Clustering

This topic provides guidance for planning and administering IBM® WebSphere® MQ clusters. This information is a guide based on testing and feedback from customers.

The following information assumes that the user has a basic understanding of IBM WebSphere MQ clusters. This information is not intended as a one size fits all solution, but is instead trying to share common approaches to common problems.

Clusters provide a mechanism for interconnecting queue managers in a way that simplifies the initial configuration required to set up the system and the ongoing management required. The larger the configuration, the greater the benefit.

Care is required in planning clustering systems to ensure that they function correctly and to ensure the levels of availability and responsiveness required by the system, especially for larger or more complex clustered systems.

A successful cluster setup is dependent on good planning and a thorough understanding of IBM WebSphere MQ fundamentals, such as good application management and network design. Ensure that you are familiar with the information in Concepts of intercommunication and How clusters work .

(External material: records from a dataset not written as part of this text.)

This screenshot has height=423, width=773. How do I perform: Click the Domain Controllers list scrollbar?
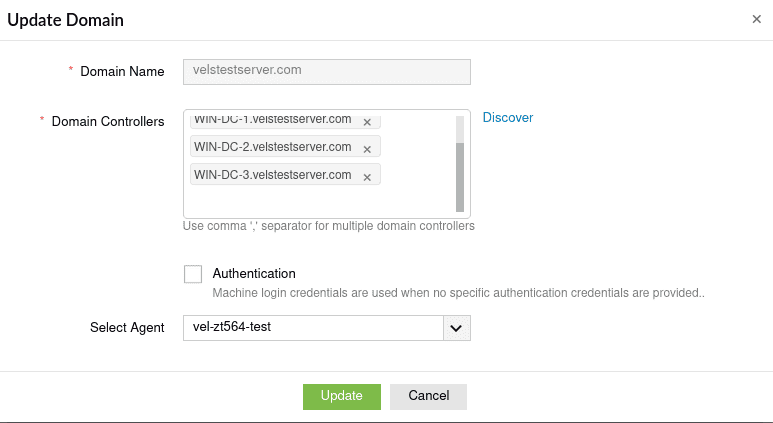[x=460, y=176]
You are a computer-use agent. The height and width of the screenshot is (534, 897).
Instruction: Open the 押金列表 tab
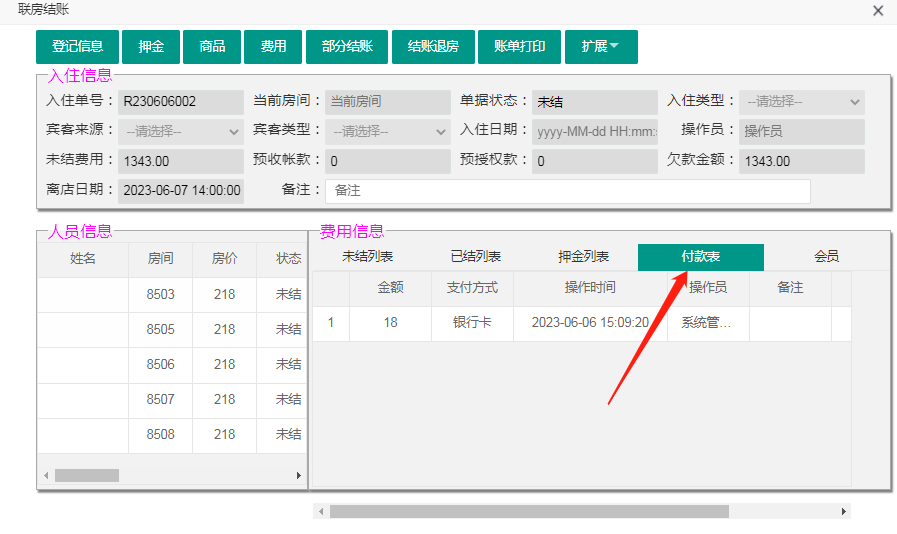tap(583, 257)
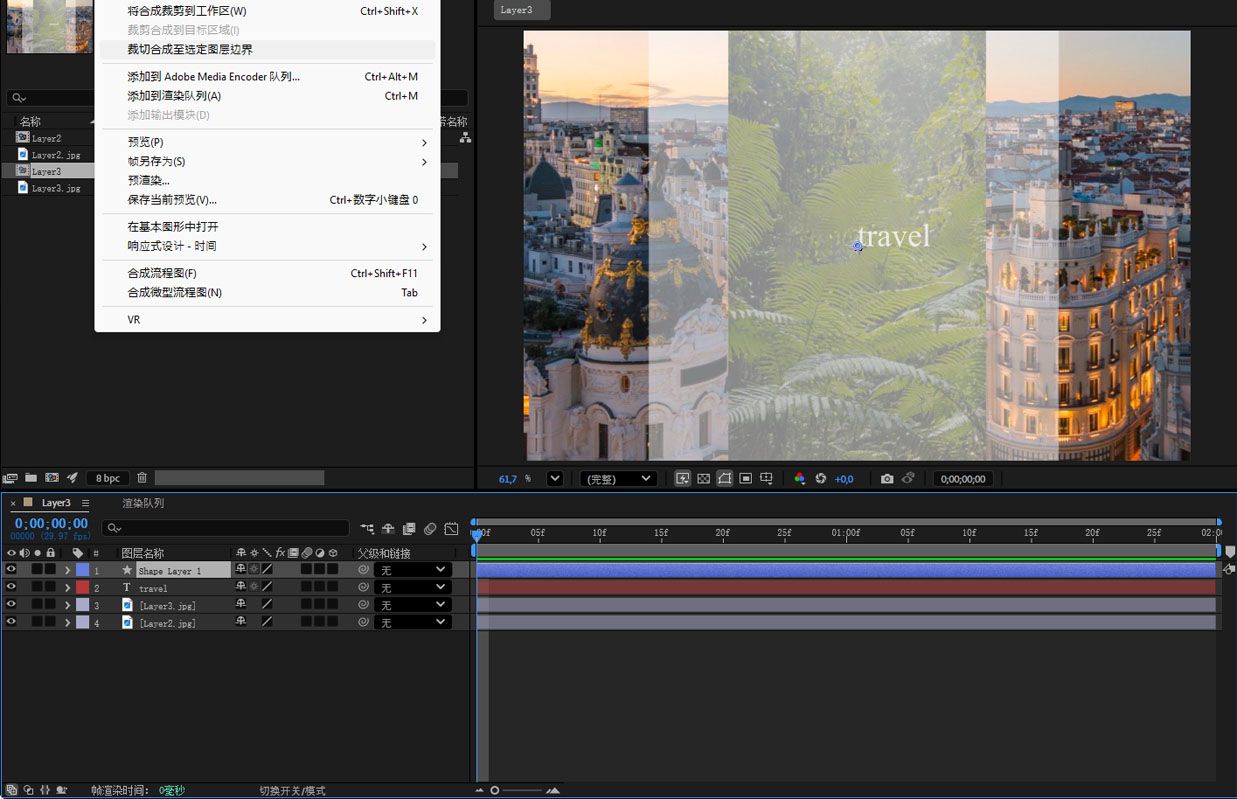
Task: Open parent dropdown for travel layer
Action: tap(412, 588)
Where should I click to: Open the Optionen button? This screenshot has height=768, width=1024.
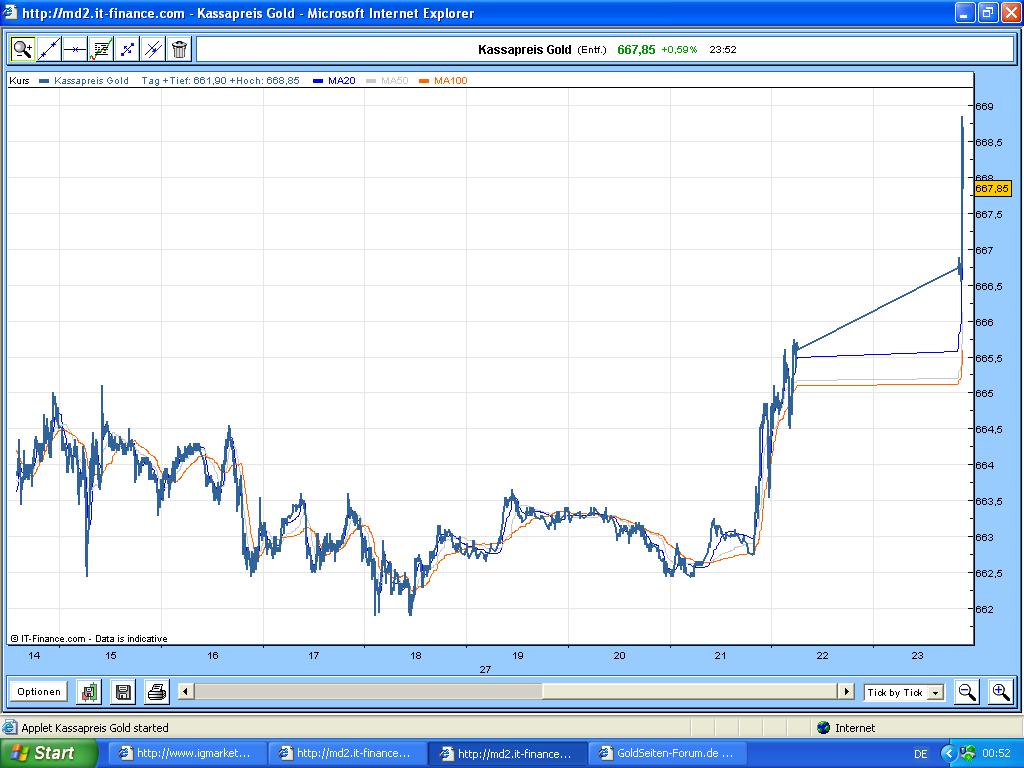pos(39,692)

What are clusters and why are they used?

Clustering provides two key benefits:
  • Clusters simplify the administration of IBM WebSphere MQ networks which usually require many object definitions for channels, transmit queues, and remote queues to be configured. This situation is especially true in large, potentially changing, networks where many queue managers need to be interconnected. This architecture is particularly hard to configure and actively maintain.
  • Clusters can be used to distribute the workload of message traffic across queues and queue managers in the cluster. Such distribution allows the message workload of a single queue to be distributed across equivalent instances of that queue located on multiple queue managers. This distribution of the workload can be used to achieve greater resilience to system failures, and to improve the scaling performance of particularly active message flows in a system. In such an environment, each of the instances of the distributed queues have consuming applications processing the messages.